Lindsey Jordan is 18 years old, female, and openly out, coming to prominence among a wave of underrepresented voices stepping forward into the spotlight. And none of that really matters.
At least not to Jordan, the talented young artist who operates under the moniker Snail Mail. After all, the entire point of having a conversation about equal representation is that eventually it no longer becomes an issue. While we’re still a ways away from that reality, Jordan comes from a generation that’s grown up with inclusivity being a mainstream ideal, not an outsider one. For her, Snail Mail is not about the fight — it’s about the music.
As it should be. Jordan writes with a slowcore-indebted indie vulnerability that captures all the awkward dejection and pro tem tragedies of adolescence. Yet, even as we witness her literal maturity from her breakout 2016 EP, Habit, to her forthcoming Matador Records debut full-length, Lush, her fearless insights belie her relative worldly inexperience. She delivers lyrics on crushes and crashes in a voice unashamed of the ragged innocence in its cracks and yowls, all while crafting guitar melodies that would impress even the most accomplished veterans, like her former teacher Mary Timony of Helium.
The astounding thing is realizing she’s just getting started. Talking to Jordan is, yes, like talking to a teenager, prone to sheepish laughter and bursts of excitement. Even so, she seems far more aware than I recall being at that age, both of the world she’s in and the person she is. Where some may internalize the success Snail Mail has seen as vindication for aggrandized self-pride, Jordan sees it as a challenge. Each achievement simply sets a new standard for her art, one which she’ll keenly, happily pursue — anything else would be restlessness.
This is the battle Jordan chooses to fight. Drafting her into any other culture war would minimize the potential of a discerning and gifted musician at the forefront of modern indie rock’s next generation. So listen up.
++++++++++++++++++++
● Request a:
Reproduce the Snail Mail profile word for word, starting at "At least not" and ending at "about the music.".
++++++++++++++++++++
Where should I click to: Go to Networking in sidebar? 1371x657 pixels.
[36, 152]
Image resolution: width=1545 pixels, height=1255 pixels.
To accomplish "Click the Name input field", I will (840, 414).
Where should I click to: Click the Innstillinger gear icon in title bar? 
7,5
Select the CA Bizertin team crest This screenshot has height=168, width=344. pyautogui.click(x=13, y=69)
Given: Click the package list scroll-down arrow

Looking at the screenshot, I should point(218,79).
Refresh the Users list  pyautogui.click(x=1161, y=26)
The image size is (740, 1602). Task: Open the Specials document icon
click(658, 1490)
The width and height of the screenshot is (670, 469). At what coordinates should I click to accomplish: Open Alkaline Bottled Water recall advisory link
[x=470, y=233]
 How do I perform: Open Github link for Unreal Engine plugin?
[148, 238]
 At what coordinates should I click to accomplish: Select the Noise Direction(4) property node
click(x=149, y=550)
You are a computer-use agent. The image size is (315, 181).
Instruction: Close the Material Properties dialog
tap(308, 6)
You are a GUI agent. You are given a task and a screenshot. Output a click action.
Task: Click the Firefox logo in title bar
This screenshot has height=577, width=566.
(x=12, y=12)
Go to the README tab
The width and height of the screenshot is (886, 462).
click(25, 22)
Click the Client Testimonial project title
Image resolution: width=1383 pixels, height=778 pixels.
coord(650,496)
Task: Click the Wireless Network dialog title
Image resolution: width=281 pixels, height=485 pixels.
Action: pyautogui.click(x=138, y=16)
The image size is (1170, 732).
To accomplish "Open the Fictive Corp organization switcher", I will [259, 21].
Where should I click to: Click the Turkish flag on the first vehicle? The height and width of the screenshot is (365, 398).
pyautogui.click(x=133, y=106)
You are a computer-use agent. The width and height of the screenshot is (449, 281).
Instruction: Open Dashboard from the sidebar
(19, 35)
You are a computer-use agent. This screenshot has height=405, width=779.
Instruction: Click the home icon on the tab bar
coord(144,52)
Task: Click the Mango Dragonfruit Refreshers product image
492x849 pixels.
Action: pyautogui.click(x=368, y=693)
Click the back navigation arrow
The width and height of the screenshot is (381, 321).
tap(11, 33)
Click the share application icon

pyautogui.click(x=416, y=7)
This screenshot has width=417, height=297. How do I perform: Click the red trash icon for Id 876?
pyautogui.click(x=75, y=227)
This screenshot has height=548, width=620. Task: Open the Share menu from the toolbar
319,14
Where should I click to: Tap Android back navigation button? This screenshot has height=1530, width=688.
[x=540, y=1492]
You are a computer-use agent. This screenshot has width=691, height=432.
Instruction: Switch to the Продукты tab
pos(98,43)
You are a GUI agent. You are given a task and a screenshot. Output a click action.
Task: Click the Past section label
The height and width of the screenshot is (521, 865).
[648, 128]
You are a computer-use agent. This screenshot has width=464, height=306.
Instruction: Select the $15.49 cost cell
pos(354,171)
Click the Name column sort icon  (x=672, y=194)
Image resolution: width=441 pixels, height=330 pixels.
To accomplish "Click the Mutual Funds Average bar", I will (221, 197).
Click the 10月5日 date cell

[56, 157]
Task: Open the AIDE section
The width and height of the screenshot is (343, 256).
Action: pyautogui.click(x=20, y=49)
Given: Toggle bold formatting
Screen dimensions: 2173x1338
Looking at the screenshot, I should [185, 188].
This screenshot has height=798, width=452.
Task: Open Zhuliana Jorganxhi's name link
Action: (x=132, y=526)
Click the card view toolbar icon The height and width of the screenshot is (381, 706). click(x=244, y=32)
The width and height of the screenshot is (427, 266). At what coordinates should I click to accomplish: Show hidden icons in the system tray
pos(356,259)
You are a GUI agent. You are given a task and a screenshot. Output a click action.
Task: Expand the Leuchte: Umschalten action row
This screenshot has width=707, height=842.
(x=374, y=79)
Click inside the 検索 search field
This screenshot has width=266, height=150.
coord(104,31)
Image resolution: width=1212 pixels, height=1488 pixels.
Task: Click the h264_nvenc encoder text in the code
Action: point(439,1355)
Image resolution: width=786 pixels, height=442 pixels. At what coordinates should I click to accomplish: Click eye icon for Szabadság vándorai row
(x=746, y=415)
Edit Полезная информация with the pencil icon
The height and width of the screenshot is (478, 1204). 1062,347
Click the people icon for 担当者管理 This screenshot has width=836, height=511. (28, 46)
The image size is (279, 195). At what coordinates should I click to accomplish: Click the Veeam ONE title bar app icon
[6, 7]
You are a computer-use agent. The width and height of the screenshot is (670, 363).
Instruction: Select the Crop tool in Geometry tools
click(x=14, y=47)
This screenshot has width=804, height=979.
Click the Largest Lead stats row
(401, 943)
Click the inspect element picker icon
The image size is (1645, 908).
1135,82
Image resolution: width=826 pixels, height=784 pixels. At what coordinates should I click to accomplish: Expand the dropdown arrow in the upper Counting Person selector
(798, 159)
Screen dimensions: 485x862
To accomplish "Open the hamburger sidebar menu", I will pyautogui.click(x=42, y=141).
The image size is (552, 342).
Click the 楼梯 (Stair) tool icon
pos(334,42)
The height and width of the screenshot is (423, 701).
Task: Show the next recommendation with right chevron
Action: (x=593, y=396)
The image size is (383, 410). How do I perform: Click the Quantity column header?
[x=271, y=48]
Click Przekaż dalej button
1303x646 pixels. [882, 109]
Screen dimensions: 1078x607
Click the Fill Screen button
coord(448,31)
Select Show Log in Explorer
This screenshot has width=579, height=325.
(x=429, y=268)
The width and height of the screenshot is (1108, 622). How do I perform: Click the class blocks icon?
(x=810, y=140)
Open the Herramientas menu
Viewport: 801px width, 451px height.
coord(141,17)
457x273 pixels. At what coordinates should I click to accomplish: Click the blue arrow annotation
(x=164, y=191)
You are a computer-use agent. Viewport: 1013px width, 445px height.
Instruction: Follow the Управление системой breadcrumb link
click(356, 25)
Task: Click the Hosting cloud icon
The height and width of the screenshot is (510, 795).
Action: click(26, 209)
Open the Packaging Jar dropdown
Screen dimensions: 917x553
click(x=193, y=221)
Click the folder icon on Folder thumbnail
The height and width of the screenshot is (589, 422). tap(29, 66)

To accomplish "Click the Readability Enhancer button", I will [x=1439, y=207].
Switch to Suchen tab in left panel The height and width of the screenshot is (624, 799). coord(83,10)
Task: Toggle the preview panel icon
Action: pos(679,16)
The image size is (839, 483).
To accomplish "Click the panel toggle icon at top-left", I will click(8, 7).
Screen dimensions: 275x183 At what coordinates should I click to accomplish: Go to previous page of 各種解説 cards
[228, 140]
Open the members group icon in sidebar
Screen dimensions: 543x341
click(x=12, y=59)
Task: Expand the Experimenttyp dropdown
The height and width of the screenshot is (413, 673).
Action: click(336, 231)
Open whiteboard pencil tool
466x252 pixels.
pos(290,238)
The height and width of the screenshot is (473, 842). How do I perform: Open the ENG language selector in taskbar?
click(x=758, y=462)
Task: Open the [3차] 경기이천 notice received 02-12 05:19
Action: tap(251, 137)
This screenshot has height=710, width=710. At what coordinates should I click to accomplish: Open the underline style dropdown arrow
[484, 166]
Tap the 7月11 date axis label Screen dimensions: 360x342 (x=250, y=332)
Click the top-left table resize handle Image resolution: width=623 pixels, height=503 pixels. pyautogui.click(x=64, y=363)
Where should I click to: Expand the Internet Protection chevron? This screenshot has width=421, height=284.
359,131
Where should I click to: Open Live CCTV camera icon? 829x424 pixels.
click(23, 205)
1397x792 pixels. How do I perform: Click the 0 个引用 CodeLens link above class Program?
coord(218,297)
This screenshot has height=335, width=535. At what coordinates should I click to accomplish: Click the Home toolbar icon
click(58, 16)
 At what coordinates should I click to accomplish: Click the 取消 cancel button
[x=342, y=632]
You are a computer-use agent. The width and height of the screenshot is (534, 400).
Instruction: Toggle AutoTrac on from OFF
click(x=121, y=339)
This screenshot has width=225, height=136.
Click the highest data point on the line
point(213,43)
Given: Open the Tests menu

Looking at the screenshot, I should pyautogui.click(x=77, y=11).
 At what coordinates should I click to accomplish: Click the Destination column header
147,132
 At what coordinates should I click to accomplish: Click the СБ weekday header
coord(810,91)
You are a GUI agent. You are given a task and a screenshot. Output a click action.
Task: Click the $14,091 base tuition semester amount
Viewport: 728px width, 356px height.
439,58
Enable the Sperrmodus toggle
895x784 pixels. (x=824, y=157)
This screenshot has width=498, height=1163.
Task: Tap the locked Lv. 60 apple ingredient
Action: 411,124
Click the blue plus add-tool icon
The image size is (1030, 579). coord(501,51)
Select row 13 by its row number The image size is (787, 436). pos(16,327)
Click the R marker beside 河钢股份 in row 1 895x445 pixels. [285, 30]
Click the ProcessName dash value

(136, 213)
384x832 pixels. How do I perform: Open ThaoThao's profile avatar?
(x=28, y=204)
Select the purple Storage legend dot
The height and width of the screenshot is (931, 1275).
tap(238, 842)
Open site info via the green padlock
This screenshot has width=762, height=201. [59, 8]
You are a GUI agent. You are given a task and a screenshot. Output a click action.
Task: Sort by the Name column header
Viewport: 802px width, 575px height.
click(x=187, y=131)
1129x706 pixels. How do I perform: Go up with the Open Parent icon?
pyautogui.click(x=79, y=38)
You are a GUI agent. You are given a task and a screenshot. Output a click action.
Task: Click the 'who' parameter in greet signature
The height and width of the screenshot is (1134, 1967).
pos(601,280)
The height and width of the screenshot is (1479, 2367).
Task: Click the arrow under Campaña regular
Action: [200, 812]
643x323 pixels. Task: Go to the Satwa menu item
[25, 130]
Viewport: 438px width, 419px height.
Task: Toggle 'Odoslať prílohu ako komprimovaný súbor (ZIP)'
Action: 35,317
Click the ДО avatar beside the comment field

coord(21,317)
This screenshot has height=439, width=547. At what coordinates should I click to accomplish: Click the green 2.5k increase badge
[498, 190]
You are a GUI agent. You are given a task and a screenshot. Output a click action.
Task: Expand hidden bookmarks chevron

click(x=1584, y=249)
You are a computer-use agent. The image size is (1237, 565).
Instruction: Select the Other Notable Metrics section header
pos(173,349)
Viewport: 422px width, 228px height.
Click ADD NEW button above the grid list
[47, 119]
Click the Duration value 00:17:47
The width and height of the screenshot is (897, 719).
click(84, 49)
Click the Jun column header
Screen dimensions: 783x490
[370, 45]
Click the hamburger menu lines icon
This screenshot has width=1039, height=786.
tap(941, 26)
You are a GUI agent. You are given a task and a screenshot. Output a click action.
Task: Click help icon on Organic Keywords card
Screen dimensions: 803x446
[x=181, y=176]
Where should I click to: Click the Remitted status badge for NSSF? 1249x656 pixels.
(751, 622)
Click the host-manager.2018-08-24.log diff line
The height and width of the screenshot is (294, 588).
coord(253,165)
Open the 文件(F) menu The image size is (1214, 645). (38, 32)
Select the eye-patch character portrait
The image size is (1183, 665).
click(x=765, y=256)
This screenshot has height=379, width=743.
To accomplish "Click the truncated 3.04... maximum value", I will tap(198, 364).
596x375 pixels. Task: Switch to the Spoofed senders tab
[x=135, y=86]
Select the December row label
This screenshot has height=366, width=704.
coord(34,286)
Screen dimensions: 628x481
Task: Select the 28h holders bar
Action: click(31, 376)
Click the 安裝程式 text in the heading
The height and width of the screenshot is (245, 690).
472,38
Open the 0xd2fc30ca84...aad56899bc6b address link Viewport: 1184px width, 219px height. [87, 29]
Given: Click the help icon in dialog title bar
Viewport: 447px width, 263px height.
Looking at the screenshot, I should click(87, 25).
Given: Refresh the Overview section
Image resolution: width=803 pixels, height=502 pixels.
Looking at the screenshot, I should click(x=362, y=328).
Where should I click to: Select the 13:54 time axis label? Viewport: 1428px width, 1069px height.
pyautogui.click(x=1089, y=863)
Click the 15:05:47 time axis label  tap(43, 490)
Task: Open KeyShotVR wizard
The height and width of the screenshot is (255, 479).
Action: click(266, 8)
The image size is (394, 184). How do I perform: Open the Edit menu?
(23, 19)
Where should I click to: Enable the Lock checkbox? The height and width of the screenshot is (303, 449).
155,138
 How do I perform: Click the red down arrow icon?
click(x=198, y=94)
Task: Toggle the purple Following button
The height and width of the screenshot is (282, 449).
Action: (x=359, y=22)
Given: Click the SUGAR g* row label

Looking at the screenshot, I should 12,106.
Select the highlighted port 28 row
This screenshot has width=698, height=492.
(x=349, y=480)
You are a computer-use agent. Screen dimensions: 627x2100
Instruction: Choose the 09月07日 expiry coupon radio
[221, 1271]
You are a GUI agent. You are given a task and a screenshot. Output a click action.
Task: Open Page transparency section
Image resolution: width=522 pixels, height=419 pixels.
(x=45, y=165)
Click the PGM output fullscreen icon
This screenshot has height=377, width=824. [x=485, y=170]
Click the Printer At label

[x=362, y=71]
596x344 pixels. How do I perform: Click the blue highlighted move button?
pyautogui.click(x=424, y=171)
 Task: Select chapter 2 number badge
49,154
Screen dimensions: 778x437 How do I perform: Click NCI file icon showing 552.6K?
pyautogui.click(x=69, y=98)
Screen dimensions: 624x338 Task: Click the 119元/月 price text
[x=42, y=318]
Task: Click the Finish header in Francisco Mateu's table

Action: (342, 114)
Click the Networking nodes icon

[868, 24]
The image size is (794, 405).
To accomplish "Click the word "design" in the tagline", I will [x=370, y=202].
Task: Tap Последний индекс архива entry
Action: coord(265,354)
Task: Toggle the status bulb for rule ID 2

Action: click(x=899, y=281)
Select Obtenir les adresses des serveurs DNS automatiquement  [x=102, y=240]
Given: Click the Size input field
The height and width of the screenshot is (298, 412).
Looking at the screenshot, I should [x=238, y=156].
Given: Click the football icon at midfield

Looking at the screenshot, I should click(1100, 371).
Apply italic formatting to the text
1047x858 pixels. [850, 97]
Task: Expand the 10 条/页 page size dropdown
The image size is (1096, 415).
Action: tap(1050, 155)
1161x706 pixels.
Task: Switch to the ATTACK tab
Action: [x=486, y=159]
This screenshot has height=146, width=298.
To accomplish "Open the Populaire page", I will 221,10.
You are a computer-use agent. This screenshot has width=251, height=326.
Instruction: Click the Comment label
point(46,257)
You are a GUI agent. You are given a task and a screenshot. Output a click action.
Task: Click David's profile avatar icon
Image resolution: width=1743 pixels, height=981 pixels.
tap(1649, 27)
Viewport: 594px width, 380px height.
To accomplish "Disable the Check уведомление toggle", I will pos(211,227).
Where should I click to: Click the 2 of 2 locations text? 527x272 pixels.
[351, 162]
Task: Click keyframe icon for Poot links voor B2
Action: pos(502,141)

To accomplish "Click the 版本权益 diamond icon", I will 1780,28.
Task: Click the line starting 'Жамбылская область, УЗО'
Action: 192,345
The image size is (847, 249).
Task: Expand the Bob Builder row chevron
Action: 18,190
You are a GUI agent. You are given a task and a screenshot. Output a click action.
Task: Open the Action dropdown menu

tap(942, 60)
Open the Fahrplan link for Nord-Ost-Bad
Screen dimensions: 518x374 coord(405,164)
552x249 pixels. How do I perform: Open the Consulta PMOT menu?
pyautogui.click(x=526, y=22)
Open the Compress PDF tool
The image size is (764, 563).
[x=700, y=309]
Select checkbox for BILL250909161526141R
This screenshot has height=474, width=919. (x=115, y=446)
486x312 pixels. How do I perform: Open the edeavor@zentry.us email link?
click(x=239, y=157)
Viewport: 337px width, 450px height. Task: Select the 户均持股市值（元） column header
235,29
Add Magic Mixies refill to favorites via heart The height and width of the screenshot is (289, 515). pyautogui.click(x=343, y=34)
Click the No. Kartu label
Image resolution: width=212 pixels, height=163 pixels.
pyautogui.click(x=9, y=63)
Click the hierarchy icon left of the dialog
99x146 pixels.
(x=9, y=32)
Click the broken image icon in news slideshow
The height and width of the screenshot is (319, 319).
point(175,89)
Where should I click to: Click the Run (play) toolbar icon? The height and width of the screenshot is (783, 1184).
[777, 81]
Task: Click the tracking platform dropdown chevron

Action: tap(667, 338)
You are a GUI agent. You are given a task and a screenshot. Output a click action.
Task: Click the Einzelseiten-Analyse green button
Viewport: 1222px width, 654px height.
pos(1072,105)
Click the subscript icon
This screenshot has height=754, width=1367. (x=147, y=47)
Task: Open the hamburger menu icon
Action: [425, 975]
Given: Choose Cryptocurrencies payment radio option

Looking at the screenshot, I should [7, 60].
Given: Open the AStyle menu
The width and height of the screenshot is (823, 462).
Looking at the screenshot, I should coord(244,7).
++++++++++++++++++++
● Request b:
Which lines of the records contain the string "text"? Show each of them in full, treating case as significant.

● Reply a:
At least not to Jordan, the talented young artist who operates under the moniker Snail Mail. After all, the entire point of having a conversation about equal representation is that eventually it no longer becomes an issue. While we’re still a ways away from that reality, Jordan comes from a generation that’s grown up with inclusivity being a mainstream ideal, not an outsider one. For her, Snail Mail is not about the fight — it’s about the music.

● Reply b:
Task: Click the h264_nvenc encoder text in the code
Click the 安裝程式 text in the heading
Screen dimensions: 624x338 Task: Click the 119元/月 price text
Apply italic formatting to the text
Where should I click to: Click the 2 of 2 locations text? 527x272 pixels.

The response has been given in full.